◆ **Click-target listing**:
<<<<
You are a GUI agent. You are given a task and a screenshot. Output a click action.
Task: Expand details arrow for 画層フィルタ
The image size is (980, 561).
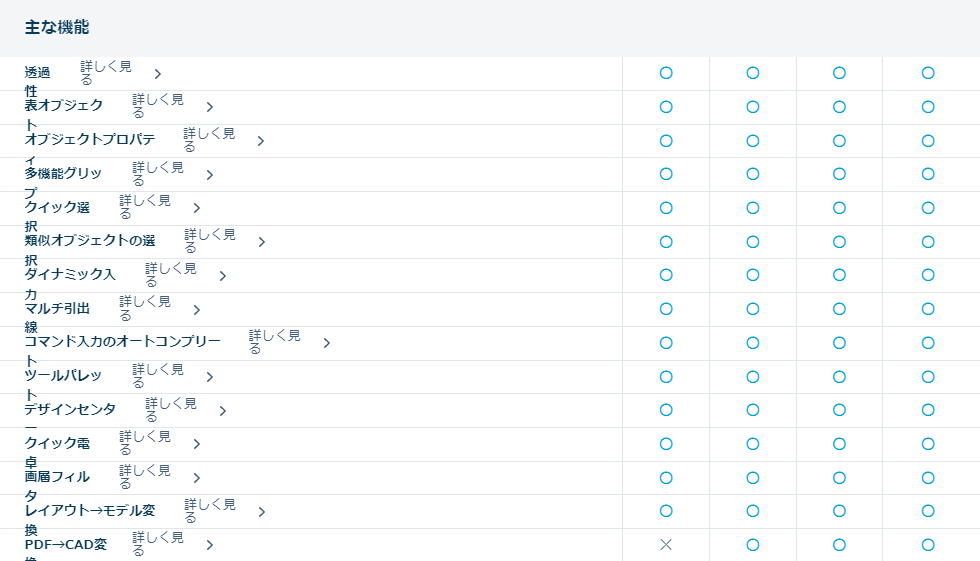[x=197, y=478]
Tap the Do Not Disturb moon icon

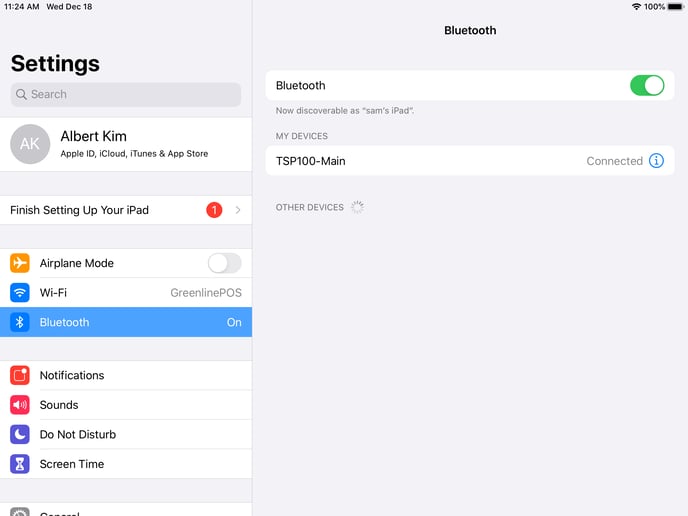pyautogui.click(x=20, y=434)
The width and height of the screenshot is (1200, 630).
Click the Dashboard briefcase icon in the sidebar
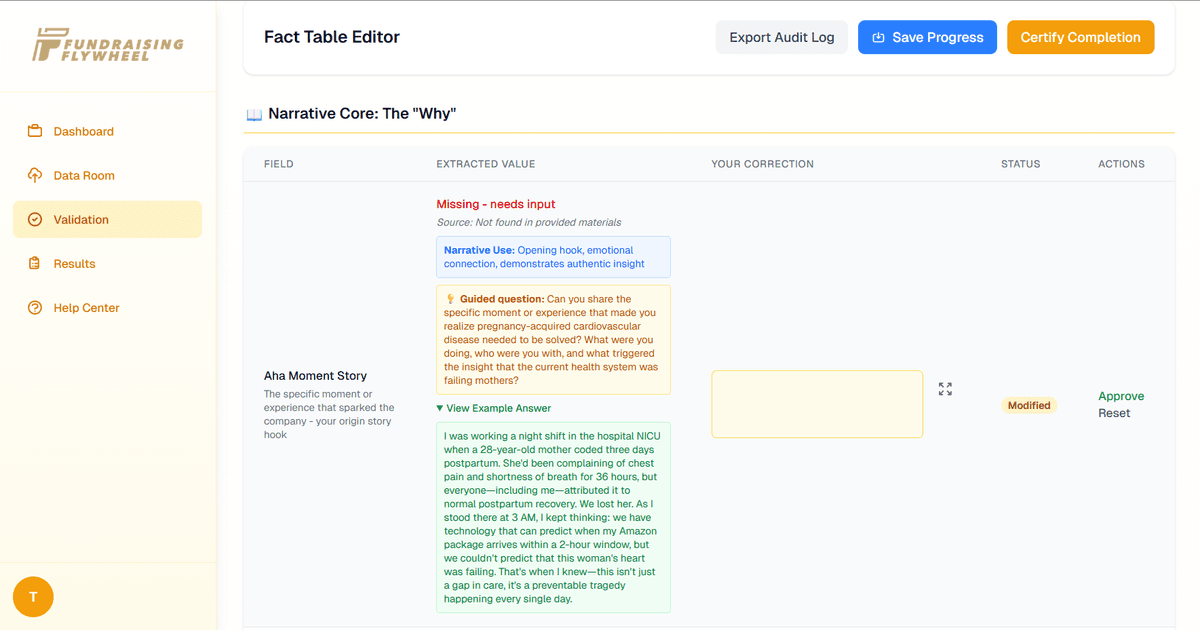tap(35, 131)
>>>>
◆ **Written instruction**:
Reproduce every line of the listing above, requests included, but omit the pictures. Scale each coordinate in the answers by 1.8 and round to whole numbers, with halves rounding up.

◆ **Task solution**:
You are a GUI agent. You are given a task and a screenshot. Output a click action.
Task: Expand details arrow for 画層フィルタ
The image size is (980, 561).
[x=355, y=860]
Tap the Do Not Disturb moon icon

pyautogui.click(x=36, y=781)
The width and height of the screenshot is (1200, 630).
Click the Dashboard briefcase icon in the sidebar
tap(63, 236)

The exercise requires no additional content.